Il Lombardia nel nome di Gimondi

Nel nome di Gimondi. Il Lombardia NamedSport, vinto due volte dal Campione di Sedrina nel 1966 e nel 1973, gli renderà omaggio sabato 12 ottobre sul percorso che partirà da Bergamo per chiudersi sul Lungolago di Como. Al vincitore verrà consegnata una maglia celebrativa che ricorderà questa 113esima edizione molto speciale.

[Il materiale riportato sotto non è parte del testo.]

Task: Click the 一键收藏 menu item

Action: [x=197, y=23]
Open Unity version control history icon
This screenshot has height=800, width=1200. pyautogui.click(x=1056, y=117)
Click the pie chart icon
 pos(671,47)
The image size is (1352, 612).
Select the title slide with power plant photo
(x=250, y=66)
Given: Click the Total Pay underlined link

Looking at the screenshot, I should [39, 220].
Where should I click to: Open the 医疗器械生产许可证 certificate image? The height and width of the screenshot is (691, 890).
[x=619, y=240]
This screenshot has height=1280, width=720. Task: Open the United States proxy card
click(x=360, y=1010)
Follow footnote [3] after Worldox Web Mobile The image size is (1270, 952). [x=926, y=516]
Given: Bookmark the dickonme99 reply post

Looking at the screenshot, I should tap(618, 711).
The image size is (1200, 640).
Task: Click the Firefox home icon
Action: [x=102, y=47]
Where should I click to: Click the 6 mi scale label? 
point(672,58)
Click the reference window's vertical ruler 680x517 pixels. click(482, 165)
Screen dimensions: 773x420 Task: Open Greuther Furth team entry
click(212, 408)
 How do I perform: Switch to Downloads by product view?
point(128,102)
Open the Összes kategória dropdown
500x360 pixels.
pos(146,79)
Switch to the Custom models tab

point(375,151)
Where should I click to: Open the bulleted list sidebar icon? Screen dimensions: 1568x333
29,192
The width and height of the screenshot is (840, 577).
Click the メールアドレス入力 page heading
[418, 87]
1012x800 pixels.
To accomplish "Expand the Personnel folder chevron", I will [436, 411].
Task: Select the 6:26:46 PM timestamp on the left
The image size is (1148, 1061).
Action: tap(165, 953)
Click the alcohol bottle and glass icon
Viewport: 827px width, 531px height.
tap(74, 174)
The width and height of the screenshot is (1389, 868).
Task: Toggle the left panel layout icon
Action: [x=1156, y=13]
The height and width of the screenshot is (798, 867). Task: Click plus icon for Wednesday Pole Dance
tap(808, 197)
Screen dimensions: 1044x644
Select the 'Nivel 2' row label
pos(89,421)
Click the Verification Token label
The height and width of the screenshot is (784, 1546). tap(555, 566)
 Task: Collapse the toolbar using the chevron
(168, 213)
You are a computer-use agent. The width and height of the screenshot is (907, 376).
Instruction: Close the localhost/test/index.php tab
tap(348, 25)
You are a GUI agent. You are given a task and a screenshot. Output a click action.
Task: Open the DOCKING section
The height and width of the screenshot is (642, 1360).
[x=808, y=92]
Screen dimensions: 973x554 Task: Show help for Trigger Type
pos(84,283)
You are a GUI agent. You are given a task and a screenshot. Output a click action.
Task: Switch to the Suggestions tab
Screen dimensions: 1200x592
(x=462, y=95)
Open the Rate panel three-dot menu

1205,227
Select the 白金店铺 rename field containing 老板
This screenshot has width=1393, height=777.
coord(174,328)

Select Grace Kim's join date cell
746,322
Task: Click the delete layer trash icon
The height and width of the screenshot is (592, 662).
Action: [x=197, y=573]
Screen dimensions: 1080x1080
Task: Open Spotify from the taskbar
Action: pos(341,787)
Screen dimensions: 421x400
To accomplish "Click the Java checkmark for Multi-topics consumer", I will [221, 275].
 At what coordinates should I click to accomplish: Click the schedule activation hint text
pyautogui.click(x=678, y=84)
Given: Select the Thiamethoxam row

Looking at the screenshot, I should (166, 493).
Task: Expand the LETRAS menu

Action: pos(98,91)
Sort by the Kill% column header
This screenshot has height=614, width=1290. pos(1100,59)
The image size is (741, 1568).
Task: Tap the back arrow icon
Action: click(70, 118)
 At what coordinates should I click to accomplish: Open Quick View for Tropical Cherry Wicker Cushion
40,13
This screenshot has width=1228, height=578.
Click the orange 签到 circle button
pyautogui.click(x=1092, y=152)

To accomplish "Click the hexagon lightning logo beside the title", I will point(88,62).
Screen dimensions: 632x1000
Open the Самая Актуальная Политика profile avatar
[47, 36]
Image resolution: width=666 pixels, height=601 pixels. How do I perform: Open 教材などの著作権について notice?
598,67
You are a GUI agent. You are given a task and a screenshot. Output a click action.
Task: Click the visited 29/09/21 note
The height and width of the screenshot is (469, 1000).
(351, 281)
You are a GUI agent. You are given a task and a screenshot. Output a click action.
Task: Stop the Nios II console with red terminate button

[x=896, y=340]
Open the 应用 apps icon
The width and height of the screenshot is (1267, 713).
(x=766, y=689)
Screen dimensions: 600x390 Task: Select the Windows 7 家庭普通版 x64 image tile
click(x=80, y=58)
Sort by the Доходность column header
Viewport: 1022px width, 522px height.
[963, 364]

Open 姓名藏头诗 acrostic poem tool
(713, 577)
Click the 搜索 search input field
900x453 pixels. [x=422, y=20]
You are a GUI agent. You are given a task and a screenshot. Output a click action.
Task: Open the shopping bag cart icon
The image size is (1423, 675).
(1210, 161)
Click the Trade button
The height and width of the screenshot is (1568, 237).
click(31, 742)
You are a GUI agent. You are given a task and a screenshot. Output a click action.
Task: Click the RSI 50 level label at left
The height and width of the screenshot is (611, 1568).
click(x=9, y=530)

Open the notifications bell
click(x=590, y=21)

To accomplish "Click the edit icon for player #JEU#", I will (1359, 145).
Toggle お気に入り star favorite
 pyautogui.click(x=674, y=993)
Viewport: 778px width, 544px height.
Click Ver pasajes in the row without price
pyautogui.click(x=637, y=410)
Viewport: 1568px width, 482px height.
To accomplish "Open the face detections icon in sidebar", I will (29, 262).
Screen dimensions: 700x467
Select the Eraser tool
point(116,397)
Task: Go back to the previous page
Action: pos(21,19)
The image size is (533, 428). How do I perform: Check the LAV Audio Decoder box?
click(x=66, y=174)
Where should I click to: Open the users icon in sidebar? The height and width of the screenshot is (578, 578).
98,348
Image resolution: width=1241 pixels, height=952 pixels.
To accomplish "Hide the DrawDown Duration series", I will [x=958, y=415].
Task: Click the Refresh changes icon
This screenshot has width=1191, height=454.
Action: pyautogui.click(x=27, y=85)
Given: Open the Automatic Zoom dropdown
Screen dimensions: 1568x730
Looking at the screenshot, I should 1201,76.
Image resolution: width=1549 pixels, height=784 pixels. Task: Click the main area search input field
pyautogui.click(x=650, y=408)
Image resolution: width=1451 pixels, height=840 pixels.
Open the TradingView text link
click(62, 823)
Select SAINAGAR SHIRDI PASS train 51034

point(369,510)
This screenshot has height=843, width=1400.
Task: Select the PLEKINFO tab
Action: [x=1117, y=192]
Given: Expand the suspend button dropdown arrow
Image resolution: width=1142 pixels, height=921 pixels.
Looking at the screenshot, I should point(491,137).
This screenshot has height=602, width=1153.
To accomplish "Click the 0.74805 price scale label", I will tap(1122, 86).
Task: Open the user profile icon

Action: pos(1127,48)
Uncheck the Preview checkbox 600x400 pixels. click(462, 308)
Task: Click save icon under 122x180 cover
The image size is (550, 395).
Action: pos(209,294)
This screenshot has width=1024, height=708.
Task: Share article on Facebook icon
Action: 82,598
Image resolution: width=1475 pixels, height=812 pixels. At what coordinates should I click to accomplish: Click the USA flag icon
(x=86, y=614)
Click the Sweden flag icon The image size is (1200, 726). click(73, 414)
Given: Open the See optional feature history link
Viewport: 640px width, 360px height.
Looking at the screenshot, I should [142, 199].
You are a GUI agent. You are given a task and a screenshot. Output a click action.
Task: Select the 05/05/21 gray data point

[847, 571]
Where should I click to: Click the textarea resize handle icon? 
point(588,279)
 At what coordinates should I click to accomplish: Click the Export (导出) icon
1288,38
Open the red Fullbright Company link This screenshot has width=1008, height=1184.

Le parole della figlia di Gimondi

Norma Gimondi, figlia di Felice, ha detto: “Questa corsa era una delle grandi classiche che papà amava di più. Non solo perché l’ha vinta due volte e quindi gli piaceva sotto un profilo sportivo ma anche perché trovava i suoi amici e i suoi tifosi su queste strade. Oggi sono molto orgogliosa che Il Lombardia sia dedicato a lui ad un mese esatto dalla sua scomparsa. Volevo ringraziare tutti per i tanti messaggi di affetto che sono arrivati anche dopo la sua scomparsa. È la prova che è rimasto nel cuore di tutti”.

Mauro Vegni

Mauro Vegni, Direttore Ciclismo di RCS Sport ha dichiarato: “L’emozione di organizzare una corsa come Il Lombardia è sempre speciale ma quest’anno è davvero unica. Quello che Gimondi ha trasmesso al mondo del ciclismo rimarrà per sempre nel cuore e negli occhi di tutti. Per questo vogliamo onorarlo nel modo che merita. Una maglia celebrativa, che ricorderà questo grande campione, verrà consegnata durante le premiazioni finali al vincitore del Lombardia. Il tracciato ha tutte le caratteristiche che sarebbero piaciute a Felice quando correva con le salite storiche della Madonna del Ghisallo e di Sormano oltre ad un finale duro con il Civiglio e il San Fermo della Battaglia. Sono certo il gruppo dei corridori, gli appassionati e noi organizzatori vivremo, lungo tutto il percorso, emozioni forti che non dimenticheremo ricordando le gesta del corridore e dell’uomo che ha fatto la storia di questo sport”.

Il Lombardia, percorso

Partenza da Bergamo in direzione sud attraversando nei primi 40 km la pianura bergamasca per risalire la val Cavallina fino a Casazza dove si affronta la prima salita della corsa il Colle Gallo. Colle seguito da una discesa veloce fino a rientrare dalla val Seriana su Bergamo. Ci si immette quindi nuovamente in strade di pianura che conducono in Brianza. Passaggio breve per Colle Brianza e discesa su Pescate per puntare su Valmadrera e poi in direzione Oggiono e, infine, attraverso Pusiano, Asso e la discesa su Onno portarsi a Bellagio dove inizia la salita del Ghisallo. Salita con pendenze fino al 14% su strada ampia con diversi tornanti. La discesa, molto veloce, si svolge per lunghi rettilinei. Si interrompe a Maglio dove immediatamente dopo la svolta a destra inizia la salita della Colma di Sormano.

Il finale

Alcuni km di media pendenza e quindi poche centinaia di metri dopo Sormano si imbocca a sinistra il Muro di Sormano (2 km al 15%) su strada stretta, molto ripida, in parte all’interno di un boschetto, con tornanti strettissimi e con pendenze che attorno ai 1000 m di percorrenza superano il 25% fino a sfiorare il 30%. Superata la Colma segue la discesa su Nesso dove si riprende la strada costiera per raggiungere Como. Si affronta la dura salita verso Civiglio (614 m) con pendenze praticamente sempre attorno al 10% per ridiscendere e riattraversando Como superare l’ultima salita di San Fermo della Battaglia (m 397). Sono presenti due rifornimenti fissi: il primo a San Sosimo (km 112-115) e il secondo a Onno (km 182-185). Ultimi 10 km che iniziano dentro l’abitato di Como, si seguono larghi vialoni fino al sottopasso ferroviario dove inizia la salita finale di San Fermo della Battaglia. La pendenza è attorno al 7% (max 10%). Si superano diversi tornanti fino allo scollinamento che avviene attorno ai 5 km dall’arrivo. La discesa su strada larga termina all’ultimo chilometro.